Making sense of CTV ad fraud | Sponsored Content

This article was contributed and sponsored by Verizon Media.


The growth of connected TV (CTV) has been a rousing success story; unfortunately, fraudsters have noticed. As advertising budgets shift to CTV, alleviating safety concerns becomes increasingly paramount.

Dr. Michael Moran, senior data scientist at HUMAN SECURITY (formerly White Ops) and Emma Fenlon, senior manager, exchange quality at Verizon Media, have an honest discussion about CTV fraud and why buyers should feel secure going forward.

Is the CTV fraud issue overstated? How prevalent is it today?

Dr. Michael Moran (MM): Any amount of fraud is bad. Generally, fraud schemes try to make the most money with the least effort, and the CTV ecosystem is a lucrative target because of the lower amount of available signals and the higher potential payoff.

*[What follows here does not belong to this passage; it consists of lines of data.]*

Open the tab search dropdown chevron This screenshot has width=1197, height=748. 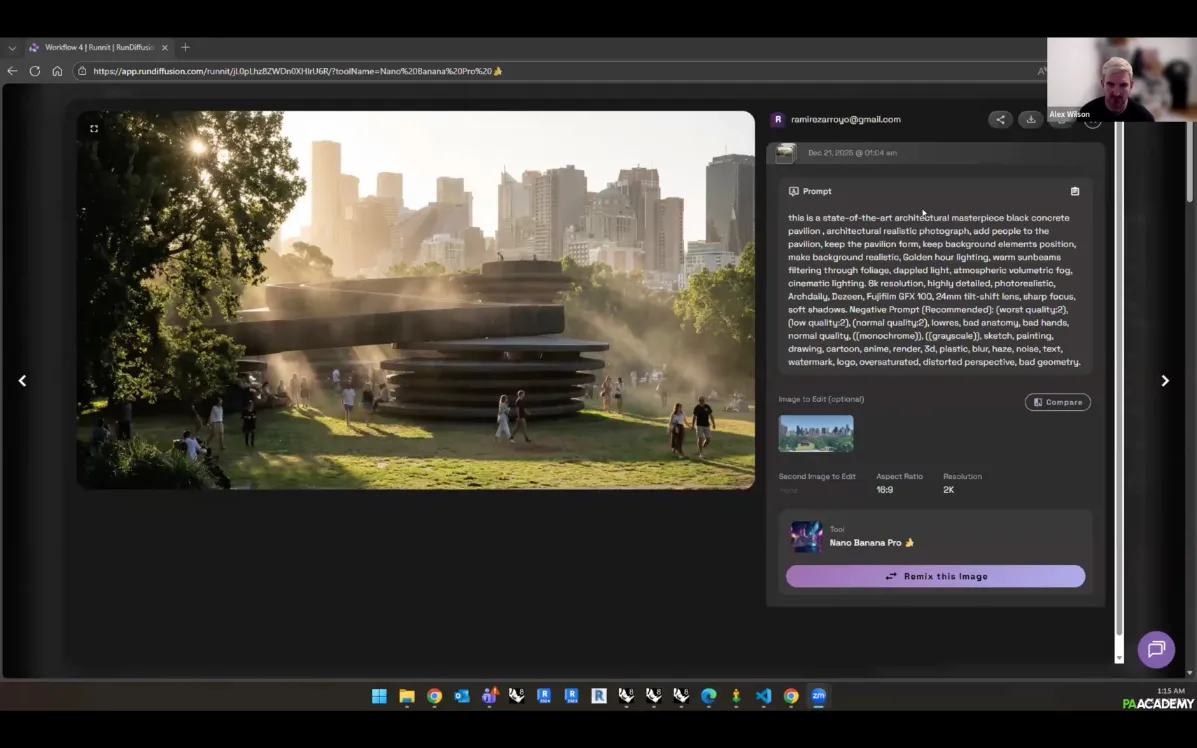pos(12,48)
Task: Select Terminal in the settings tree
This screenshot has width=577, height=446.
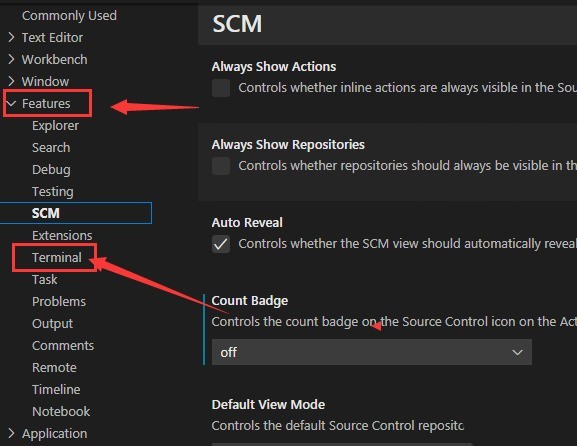Action: (x=57, y=258)
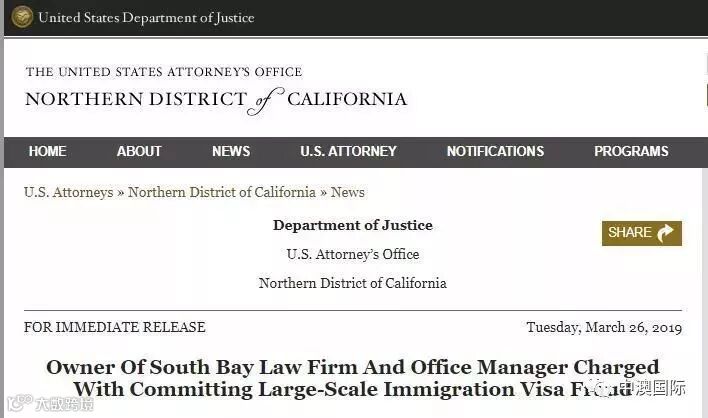
Task: Click the FOR IMMEDIATE RELEASE label
Action: coord(115,327)
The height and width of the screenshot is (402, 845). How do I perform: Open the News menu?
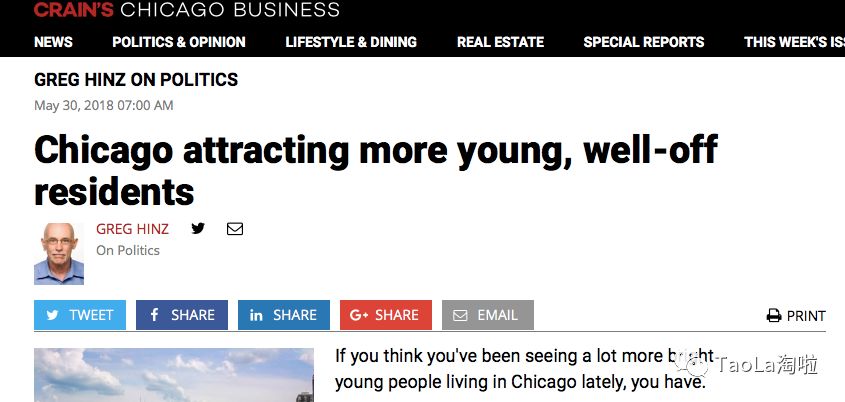coord(53,42)
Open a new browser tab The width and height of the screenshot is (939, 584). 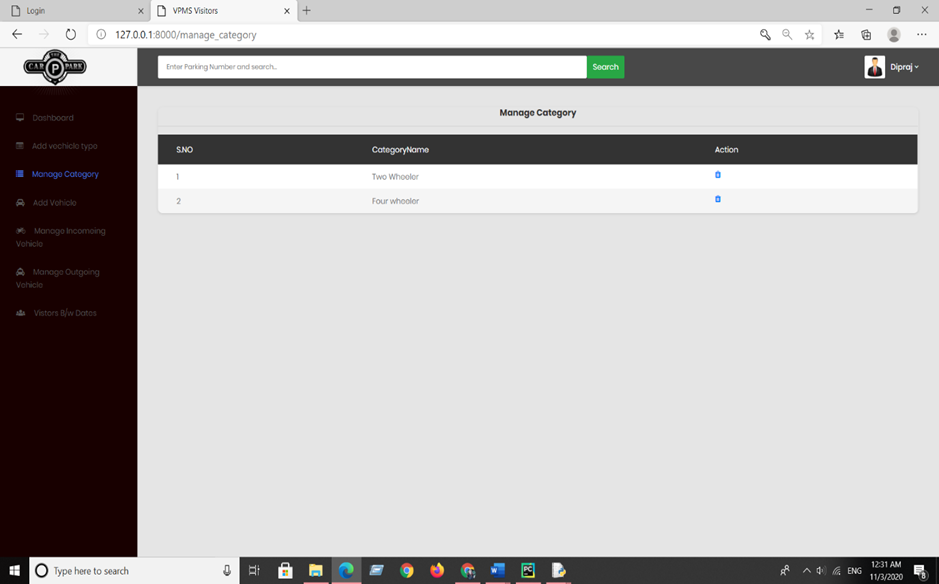pos(306,11)
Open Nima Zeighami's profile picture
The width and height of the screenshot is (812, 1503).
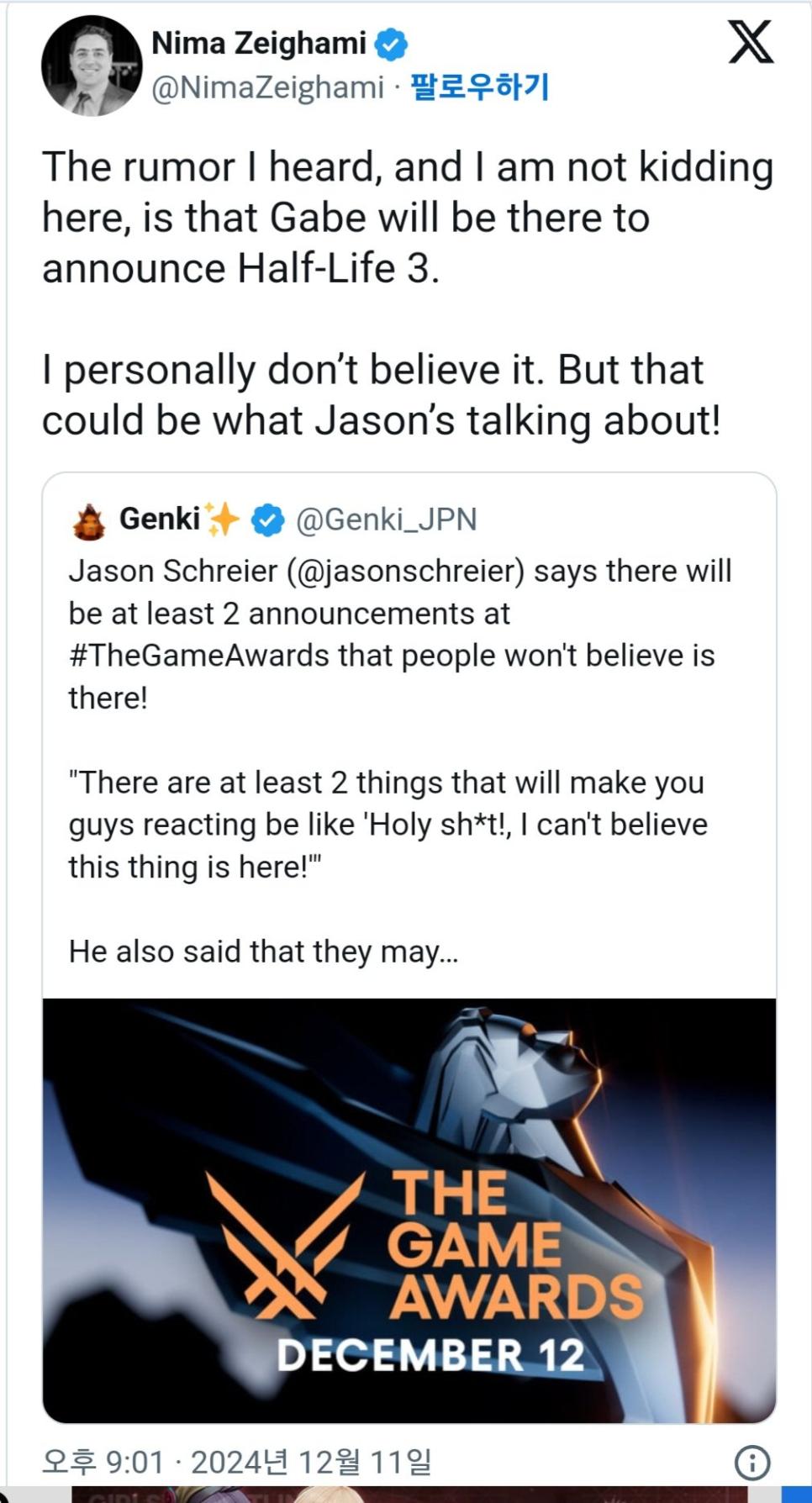click(92, 66)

Emma Fenlon (EF): Fraud follows ad spend, and CTV is a “shiny new ad object” with less controls in place than other traditional digital advertising formats. CTV growth exploded in 2020, but efforts to keep the ecosystem clean are playing catch up.

What's unique about CTV fraud?

MM: Higher cost per thousand (CPMs) mean bad actors can get more bang for their buck within the CTV ecosystem. And the technical challenges inherent to CTV mean there are fewer things fraudsters have to “get right” to earn as many dollars as they can.

EF: CTV fraud is easier. It’s easy to grow and monetize low-quality apps using fake traffic at higher CPMs. Measurement is difficult, and transparency standards like app-ads.txt are still nascent and not widely adopted. CTV also often has more complex monetization rights and inventory sharing agreements, so you need to be extra diligent in connecting the dots across the supply chain.

Recent CTV fraud schemes like PARETO rely on spoofing. Why is spoofing so common?

MM: Historically, server-side ad insertion (SSAI) spoofing is highly scalable, and benefits from an overall lack of transparency. Increased transparency standards such as app-ads.txt should help. However, we’re seeing CTV fraud schemes evolve and become more complex. It’s not just about the SSAI—bad actors can spoof everything.

Most recently, the behaviors we observed with PARETO showed increasing sophistication: realistic pingbacks to evade detection, dynamically configurable to assume different identities, even writing wrote code specifically to attempt to bypass multiple fraud verification providers.

EF: One way SSAI providers protect against spoofing is to implement secure server-to-server connections with primary video ad servers. By correlating playback and monetization data, it's also possible to ensure ads are only being delivered and recorded for real viewers with valid sessions. Because SSAIs and ad servers use secure connections, anyone trying to spoof a legitimate SSAI wouldn't have the credentials needed to communicate with the ad server and get responses.

How can the industry continue to improve transparency within the CTV ecosystem?

MM: A standard similar to ads.cert, which cryptographically signs requests coming out of ad servers, at the SSAI and/or device level would help. We also cannot stress enough the importance of direct publisher relationships, adopting app-ads.txt and sellers.json, and consistent appID/bundleID declarations to provide stronger links from app to publisher.

EF: Supply-side platforms (SSPs) play a crucial role in reducing CTV fraud. Processes like monitoring data to make sure volume estimates and actual traffic align, enforcing app-ads.txt requirements, and using internal and third-party invalid traffic detection technology make a big difference. The impact on our buyers from any of the recent ad fraud schemes has been nearly non-existent. CTV fraud is a significant problem, but buyers can continue to minimize their risk by buying direct supply, transacting through deal IDs, and not bidding on open exchange inventory from ad networks.